◆ YOUR GOAL:
Copy every one of the records below line for line, leaving out the pictures.

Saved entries
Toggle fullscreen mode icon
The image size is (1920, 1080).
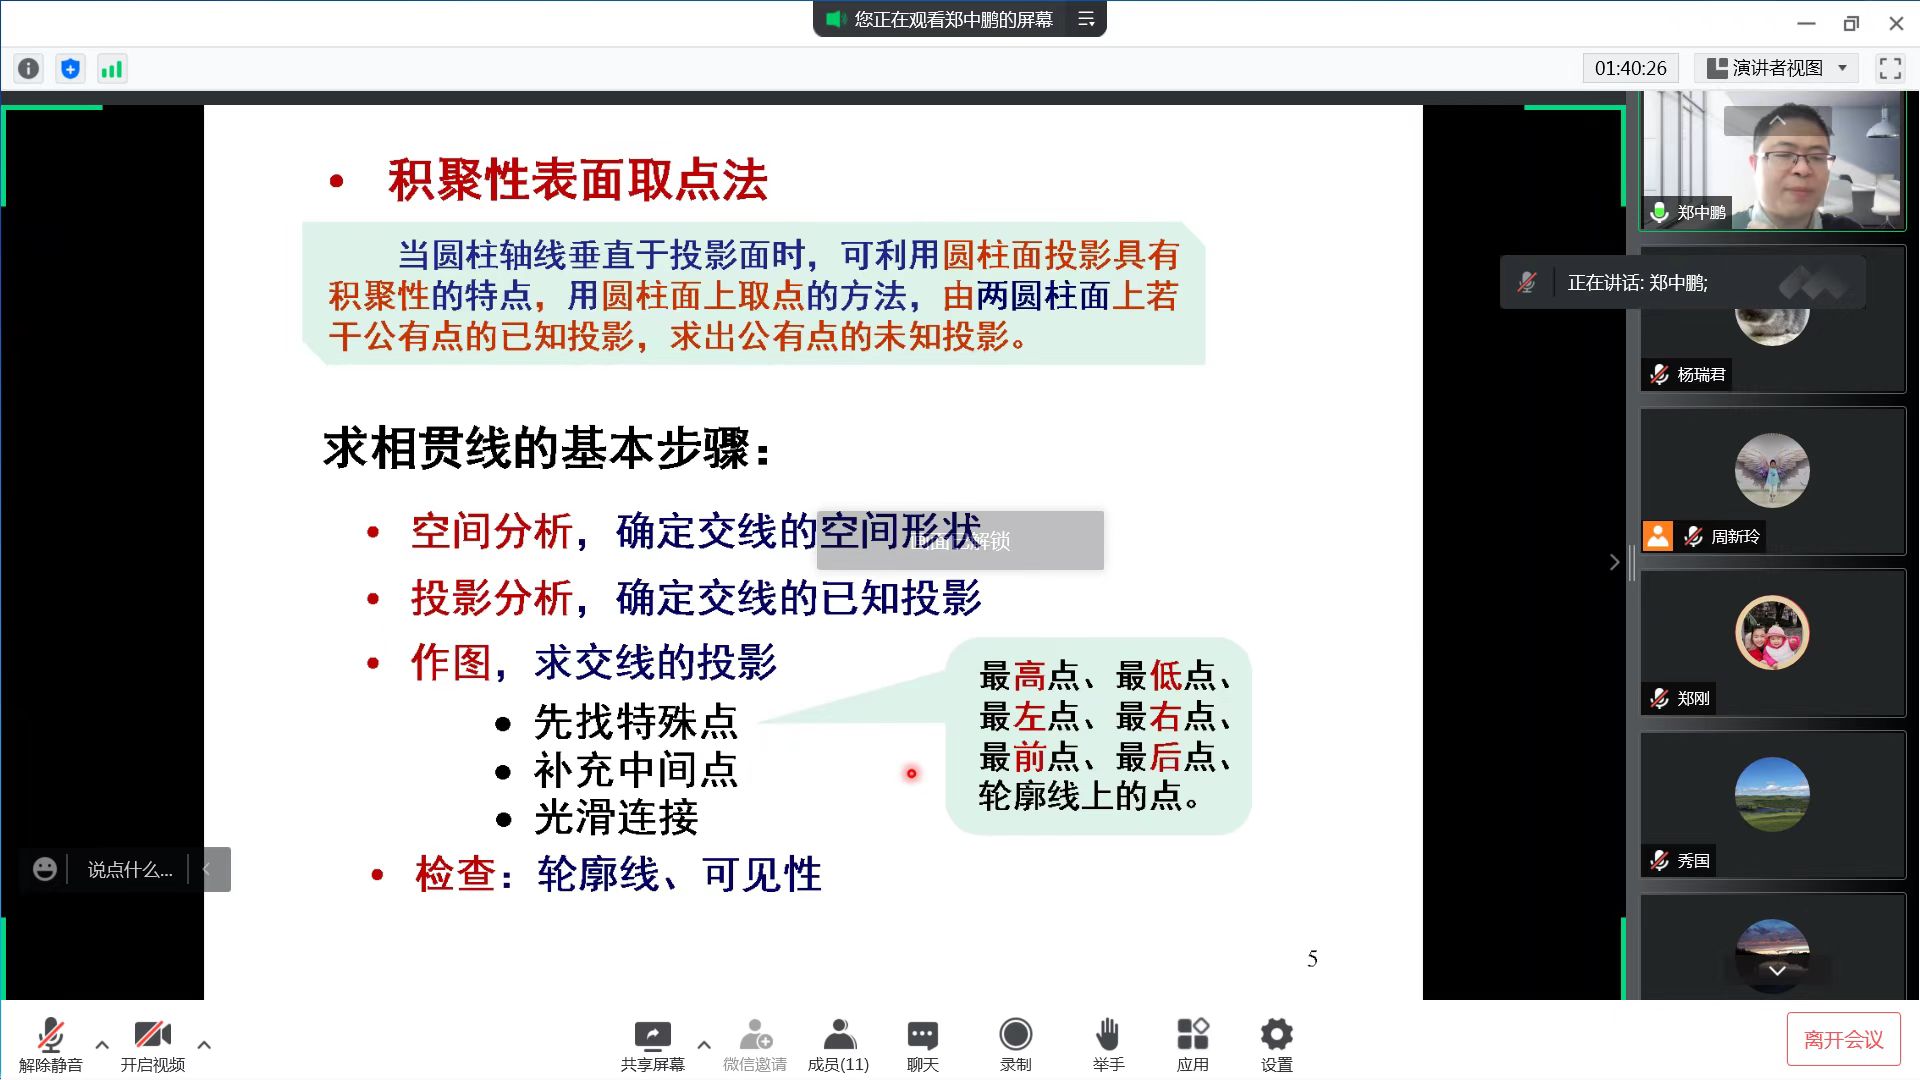pyautogui.click(x=1889, y=68)
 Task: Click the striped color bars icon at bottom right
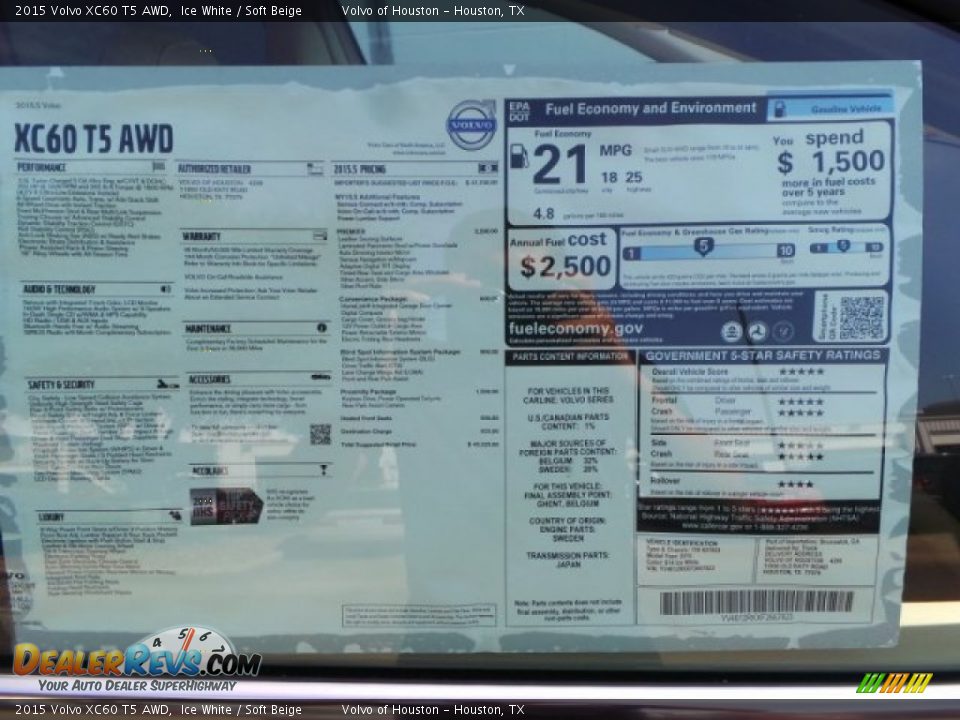tap(894, 683)
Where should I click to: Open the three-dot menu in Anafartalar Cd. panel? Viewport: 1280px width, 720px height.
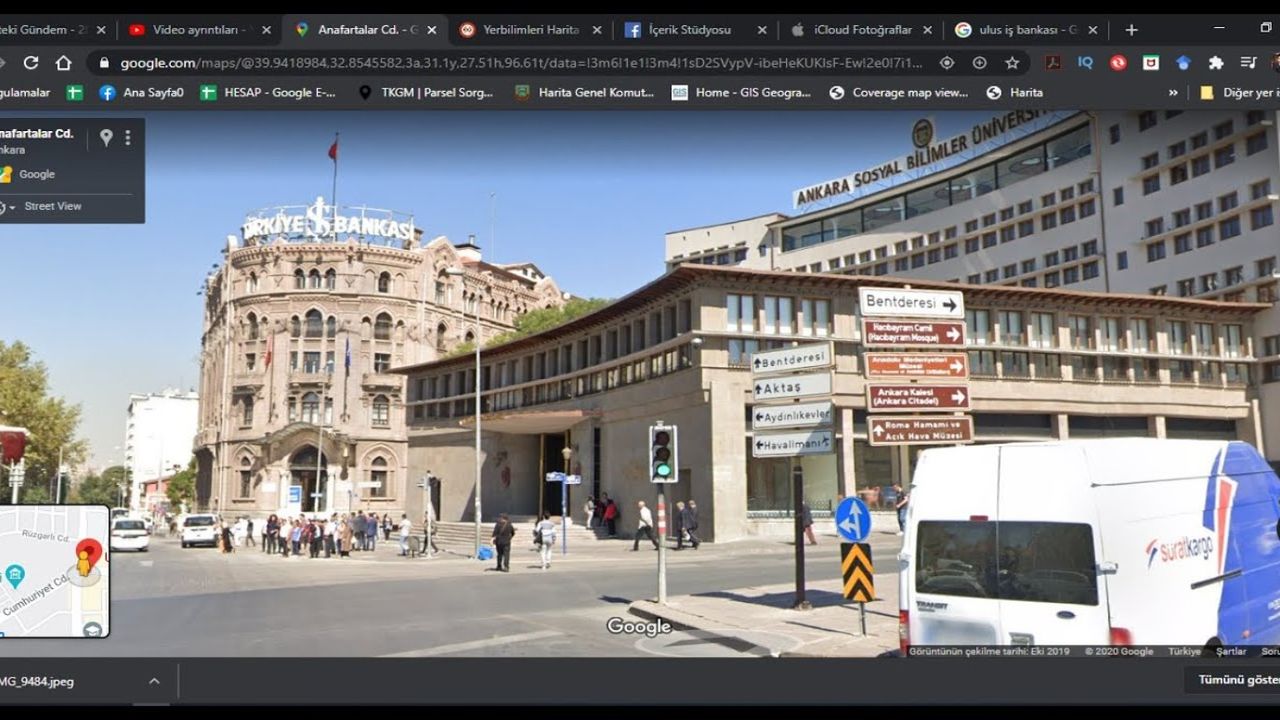[127, 138]
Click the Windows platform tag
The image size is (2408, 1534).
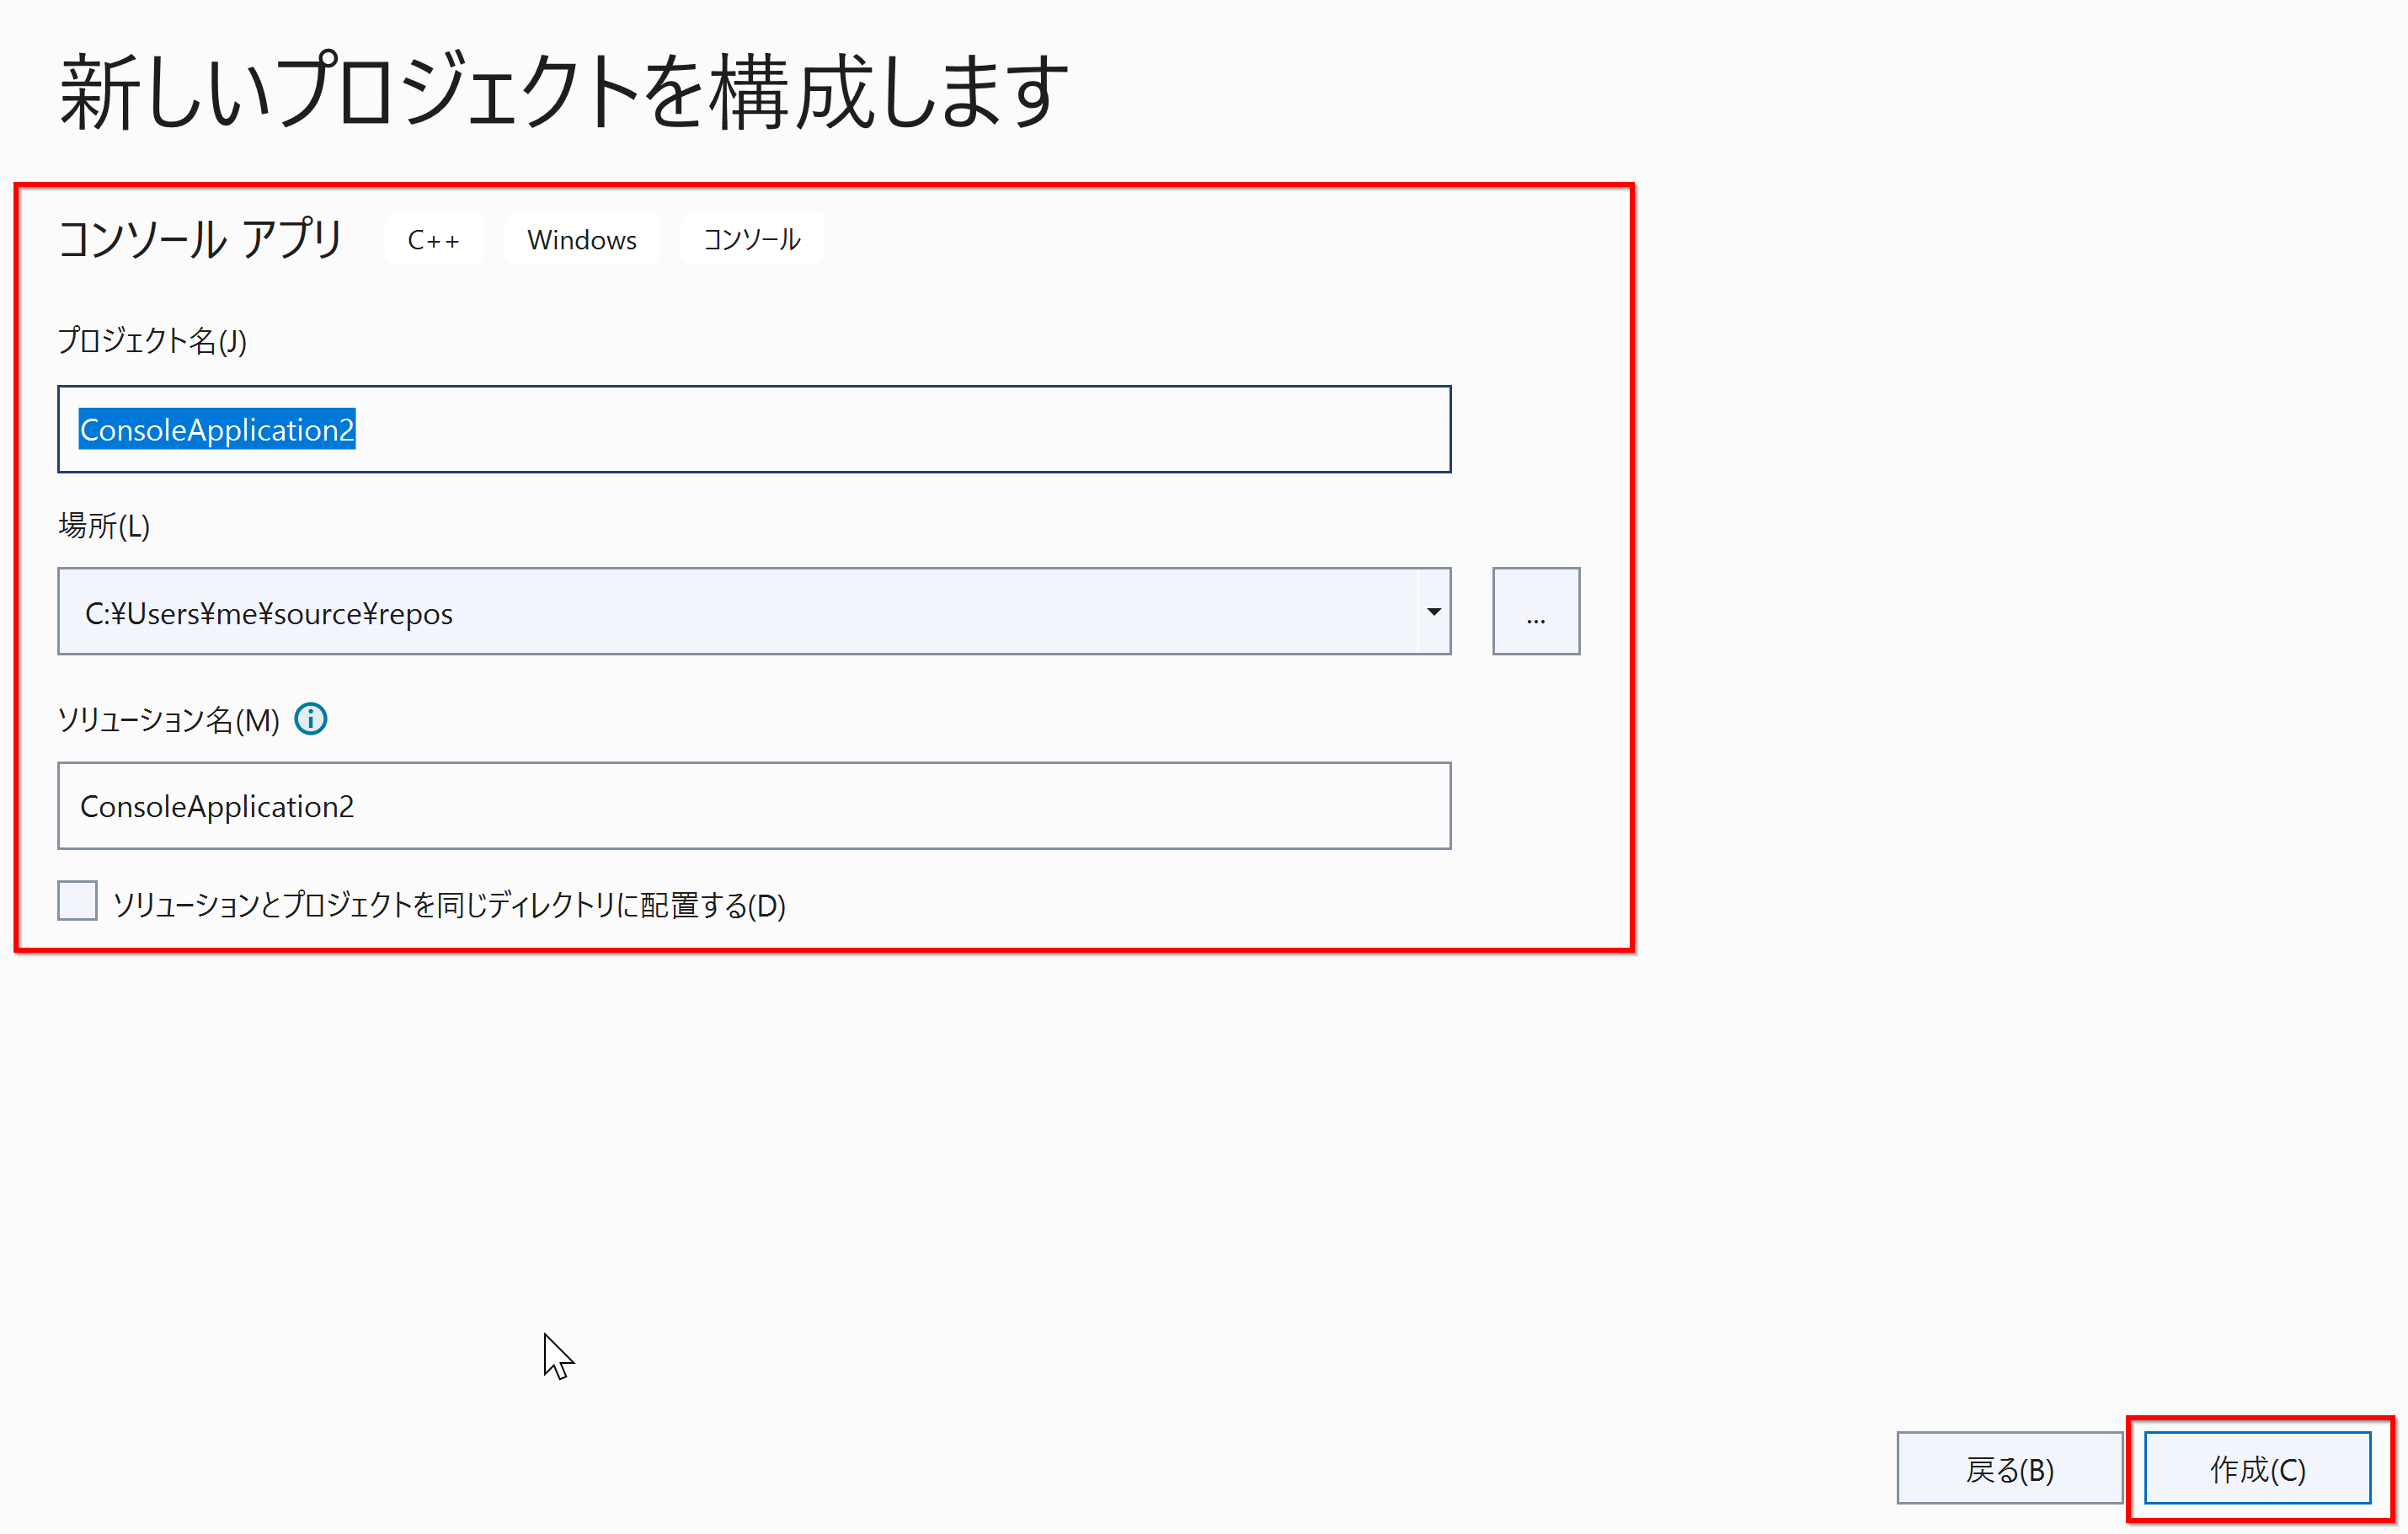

◆ EXERCISE SOLUTION:
Toggle fullscreen mode icon
The image size is (1920, 1080).
pyautogui.click(x=1889, y=68)
 Task: Click the striped color bars icon at bottom right
tap(894, 683)
Where should I click to: Open the three-dot menu in Anafartalar Cd. panel? Viewport: 1280px width, 720px height.
[127, 138]
Click the Windows platform tag
The image size is (2408, 1534).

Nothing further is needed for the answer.